> [Exercise goal]: Pictures aside, return every line below exactly as written.

(Items listed in a dataset)
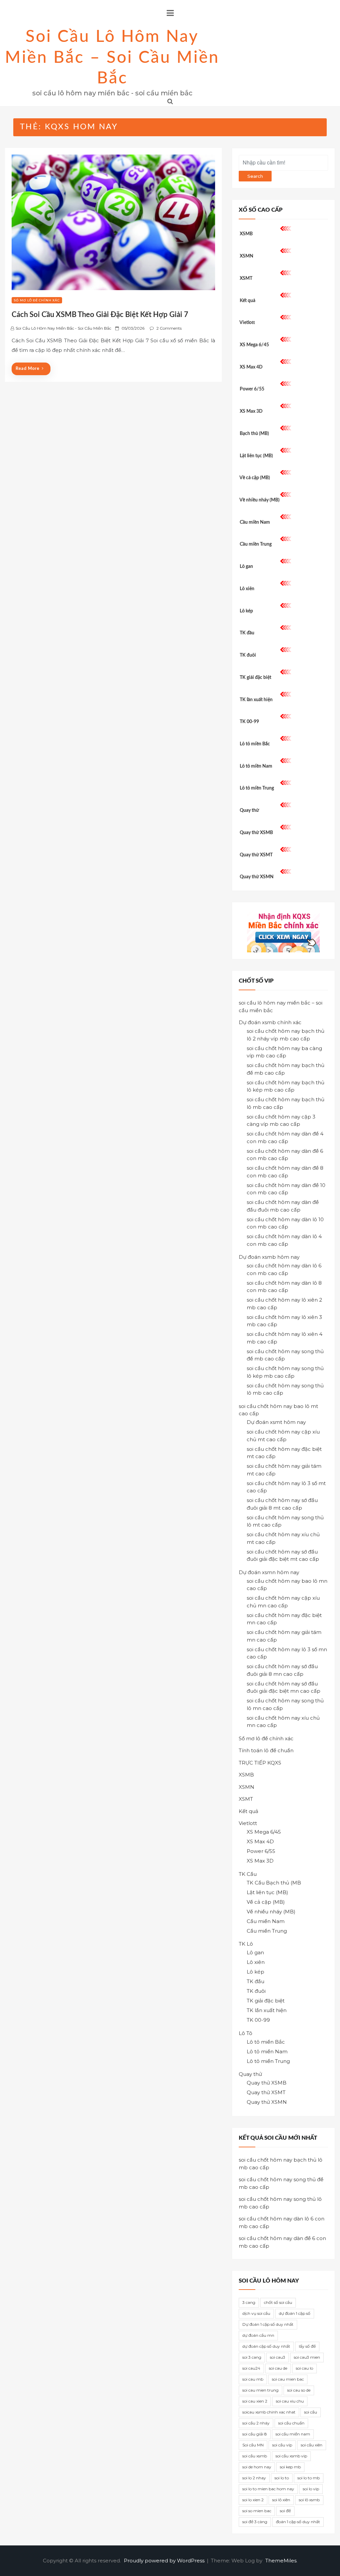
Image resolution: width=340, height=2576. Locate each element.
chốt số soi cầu (278, 2302)
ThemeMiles (281, 2560)
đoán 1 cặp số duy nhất (298, 2521)
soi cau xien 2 (254, 2401)
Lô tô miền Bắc (255, 744)
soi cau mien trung (260, 2390)
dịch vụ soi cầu (256, 2313)
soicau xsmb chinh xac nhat (269, 2412)
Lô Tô (245, 2033)
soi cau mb (252, 2379)
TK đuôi (248, 655)
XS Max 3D (251, 411)
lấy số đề (307, 2346)
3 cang (248, 2302)
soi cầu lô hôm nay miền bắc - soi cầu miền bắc (63, 328)
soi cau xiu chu (290, 2401)
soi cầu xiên (311, 2444)
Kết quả (247, 300)
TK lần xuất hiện (256, 700)
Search (255, 176)
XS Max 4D (251, 367)
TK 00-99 (249, 721)
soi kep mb (290, 2466)
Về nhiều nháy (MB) (259, 500)
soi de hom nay (256, 2466)
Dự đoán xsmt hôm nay (276, 1422)
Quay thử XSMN (257, 877)
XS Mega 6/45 (254, 345)
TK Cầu (248, 1874)
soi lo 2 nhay (254, 2477)
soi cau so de (298, 2390)
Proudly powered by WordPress (165, 2560)
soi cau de (278, 2368)
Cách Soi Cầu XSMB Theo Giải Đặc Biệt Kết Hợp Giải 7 (100, 314)
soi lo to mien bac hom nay (268, 2488)
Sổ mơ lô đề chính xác (37, 300)
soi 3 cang (251, 2357)
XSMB (246, 234)
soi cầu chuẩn (291, 2422)
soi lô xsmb (309, 2499)
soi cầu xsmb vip (291, 2455)
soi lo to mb (309, 2477)
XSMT (246, 278)
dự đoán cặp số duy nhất (266, 2346)
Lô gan (246, 566)
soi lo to (282, 2477)
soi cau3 (277, 2357)
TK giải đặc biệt (255, 677)
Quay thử (249, 810)
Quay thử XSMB (256, 832)
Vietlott (247, 322)
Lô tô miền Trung (257, 788)
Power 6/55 (252, 389)
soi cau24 (251, 2368)
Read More (28, 369)
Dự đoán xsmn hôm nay (269, 1572)
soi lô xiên (281, 2499)
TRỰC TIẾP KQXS (260, 1763)
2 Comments (169, 328)
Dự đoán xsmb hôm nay (269, 1257)
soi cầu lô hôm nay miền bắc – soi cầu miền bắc (112, 58)
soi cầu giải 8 (254, 2433)
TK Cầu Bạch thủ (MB (274, 1882)
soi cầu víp (282, 2444)
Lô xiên (247, 589)
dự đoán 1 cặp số (294, 2313)
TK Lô (246, 1944)
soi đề (285, 2510)
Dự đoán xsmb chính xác (270, 1022)
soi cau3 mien (307, 2357)
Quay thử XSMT (256, 855)
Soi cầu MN (253, 2444)
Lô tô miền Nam (256, 766)
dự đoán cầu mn (258, 2335)
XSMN (246, 256)
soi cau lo (304, 2368)
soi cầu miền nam (293, 2433)
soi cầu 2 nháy (256, 2422)
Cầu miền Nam (255, 522)
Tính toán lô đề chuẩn (266, 1750)
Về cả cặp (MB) (254, 478)
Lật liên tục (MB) (256, 456)
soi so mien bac (256, 2510)
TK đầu (247, 633)
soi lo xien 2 (253, 2499)
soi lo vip (311, 2488)
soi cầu (310, 2412)
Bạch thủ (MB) (254, 433)
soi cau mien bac (288, 2379)
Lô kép (246, 611)
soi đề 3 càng (254, 2521)
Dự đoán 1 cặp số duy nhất (268, 2324)
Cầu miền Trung (256, 544)
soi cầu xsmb (254, 2455)
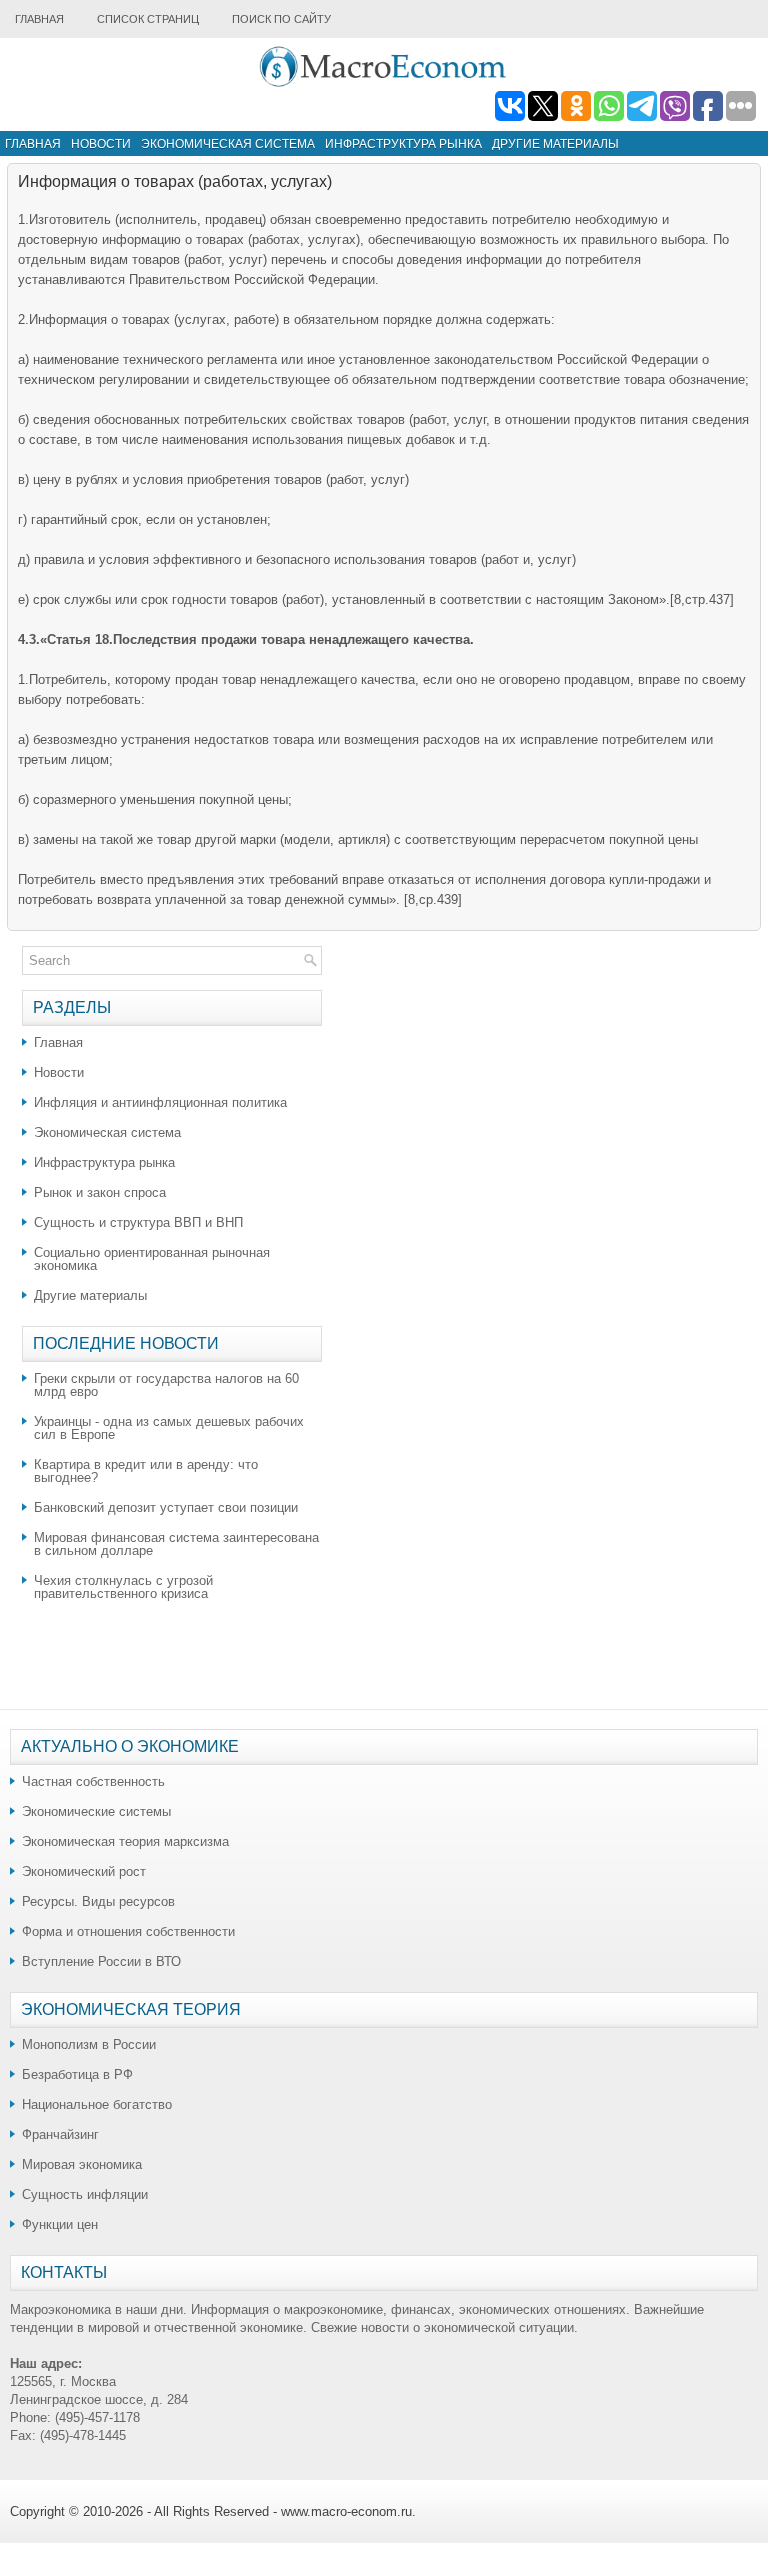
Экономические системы (96, 1811)
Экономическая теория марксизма (125, 1841)
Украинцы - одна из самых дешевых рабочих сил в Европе (169, 1428)
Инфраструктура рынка (403, 144)
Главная (39, 19)
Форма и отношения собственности (128, 1931)
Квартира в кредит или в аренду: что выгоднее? (146, 1471)
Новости (101, 144)
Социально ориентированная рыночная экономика (152, 1259)
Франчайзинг (60, 2134)
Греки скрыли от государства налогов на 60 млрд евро (166, 1385)
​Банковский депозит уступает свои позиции (166, 1507)
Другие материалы (555, 144)
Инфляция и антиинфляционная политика (160, 1102)
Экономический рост (84, 1871)
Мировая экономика (82, 2164)
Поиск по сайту (281, 19)
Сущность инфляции (85, 2194)
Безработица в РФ (77, 2074)
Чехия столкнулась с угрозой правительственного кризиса (123, 1587)
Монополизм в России (89, 2044)
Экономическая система (228, 144)
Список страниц (148, 19)
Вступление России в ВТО (101, 1961)
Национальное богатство (97, 2104)
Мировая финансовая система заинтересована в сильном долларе (176, 1544)
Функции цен (60, 2224)
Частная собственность (93, 1781)
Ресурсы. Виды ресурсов (98, 1901)
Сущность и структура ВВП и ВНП (138, 1222)
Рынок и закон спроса (100, 1192)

> [Written answer]:
Image resolution: width=340, height=2576. Locate each element.
chốt số soi cầu (278, 2302)
ThemeMiles (281, 2560)
đoán 1 cặp số duy nhất (298, 2521)
soi cau xien 2 (254, 2401)
Lô tô miền Bắc (255, 744)
soi cau mien trung (260, 2390)
dịch vụ soi cầu (256, 2313)
soicau xsmb chinh xac nhat (269, 2412)
Lô Tô (245, 2033)
soi cau mb (252, 2379)
TK đuôi (248, 655)
XS Max 3D (251, 411)
lấy số đề (307, 2346)
3 cang (248, 2302)
soi cầu lô hôm nay miền bắc - soi cầu miền bắc (63, 328)
soi cau xiu chu (290, 2401)
soi cầu xiên (311, 2444)
Kết quả (247, 300)
TK lần xuất hiện (256, 700)
Search (255, 176)
XS Max 4D (251, 367)
TK 00-99 (249, 721)
soi kep mb (290, 2466)
Về nhiều nháy (MB) (259, 500)
soi de hom nay (256, 2466)
Dự đoán xsmt hôm nay (276, 1422)
Quay thử XSMN (257, 877)
XS Mega 6/45 (254, 345)
TK Cầu (248, 1874)
soi lo 2 nhay (254, 2477)
soi cau so de (298, 2390)
Proudly powered by WordPress (165, 2560)
soi cau de (278, 2368)
Cách Soi Cầu XSMB Theo Giải Đặc Biệt Kết Hợp Giải 7 (100, 314)
soi lo to mien bac hom nay (268, 2488)
Sổ mơ lô đề chính xác (37, 300)
soi 3 cang (251, 2357)
XSMB (246, 234)
soi cầu chuẩn (291, 2422)
soi lô xsmb (309, 2499)
soi cầu xsmb vip (291, 2455)
soi lo to mb (309, 2477)
XSMT (246, 278)
dự đoán cặp số duy nhất (266, 2346)
Lô gan (246, 566)
soi lo to (282, 2477)
soi cau3 (277, 2357)
TK giải đặc biệt (255, 677)
Quay thử (249, 810)
Quay thử XSMB (256, 832)
Vietlott (247, 322)
Lô tô miền Trung (257, 788)
Power 6/55 (252, 389)
soi cau24 (251, 2368)
Read More (28, 369)
Dự đoán xsmn hôm nay (269, 1572)
soi lô xiên (281, 2499)
TRỰC TIẾP KQXS (260, 1763)
2 Comments (169, 328)
Dự đoán xsmb hôm nay (269, 1257)
soi cầu lô hôm nay miền bắc – soi cầu miền bắc (112, 58)
soi cầu giải 8 (254, 2433)
TK Cầu Bạch thủ (MB (274, 1882)
soi cầu víp (282, 2444)
Lô xiên (247, 589)
dự đoán 1 cặp số (294, 2313)
TK Lô (246, 1944)
soi đề (285, 2510)
Dự đoán xsmb chính xác (270, 1022)
soi cau3 mien (307, 2357)
Quay thử XSMT (256, 855)
Soi cầu MN (253, 2444)
Lô tô miền Nam (256, 766)
dự đoán cầu mn (258, 2335)
XSMN (246, 256)
soi cau lo (304, 2368)
soi cầu miền nam (293, 2433)
soi cầu 2 nháy (256, 2422)
Cầu miền Nam (255, 522)
Tính toán lô đề chuẩn (266, 1750)
Về cả cặp (MB) (254, 478)
Lật liên tục (MB) (256, 456)
soi so mien bac (256, 2510)
TK đầu (247, 633)
soi lo xien 2 (253, 2499)
soi lo vip (311, 2488)
soi cầu (310, 2412)
Bạch thủ (MB) (254, 433)
soi cau mien bac (288, 2379)
Lô kép (246, 611)
soi đề 3 càng (254, 2521)
Dự đoán 1 cặp số duy nhất (268, 2324)
Cầu miền Trung (256, 544)
soi cầu xsmb (254, 2455)
Экономические системы (96, 1811)
Экономическая теория марксизма (125, 1841)
Украинцы - одна из самых дешевых рабочих сил в Европе (169, 1428)
Инфраструктура рынка (403, 144)
Главная (39, 19)
Форма и отношения собственности (128, 1931)
Квартира в кредит или в аренду: что выгоднее? (146, 1471)
Новости (101, 144)
Социально ориентированная рыночная экономика (152, 1259)
Франчайзинг (60, 2134)
Греки скрыли от государства налогов на 60 млрд евро (166, 1385)
​Банковский депозит уступает свои позиции (166, 1507)
Другие материалы (555, 144)
Инфляция и антиинфляционная политика (160, 1102)
Экономический рост (84, 1871)
Мировая экономика (82, 2164)
Поиск по сайту (281, 19)
Сущность инфляции (85, 2194)
Безработица в РФ (77, 2074)
Чехия столкнулась с угрозой правительственного кризиса (123, 1587)
Монополизм в России (89, 2044)
Экономическая система (228, 144)
Список страниц (148, 19)
Вступление России в ВТО (101, 1961)
Национальное богатство (97, 2104)
Мировая финансовая система заинтересована в сильном долларе (176, 1544)
Функции цен (60, 2224)
Частная собственность (93, 1781)
Ресурсы. Виды ресурсов (98, 1901)
Сущность и структура ВВП и ВНП (138, 1222)
Рынок и закон спроса (100, 1192)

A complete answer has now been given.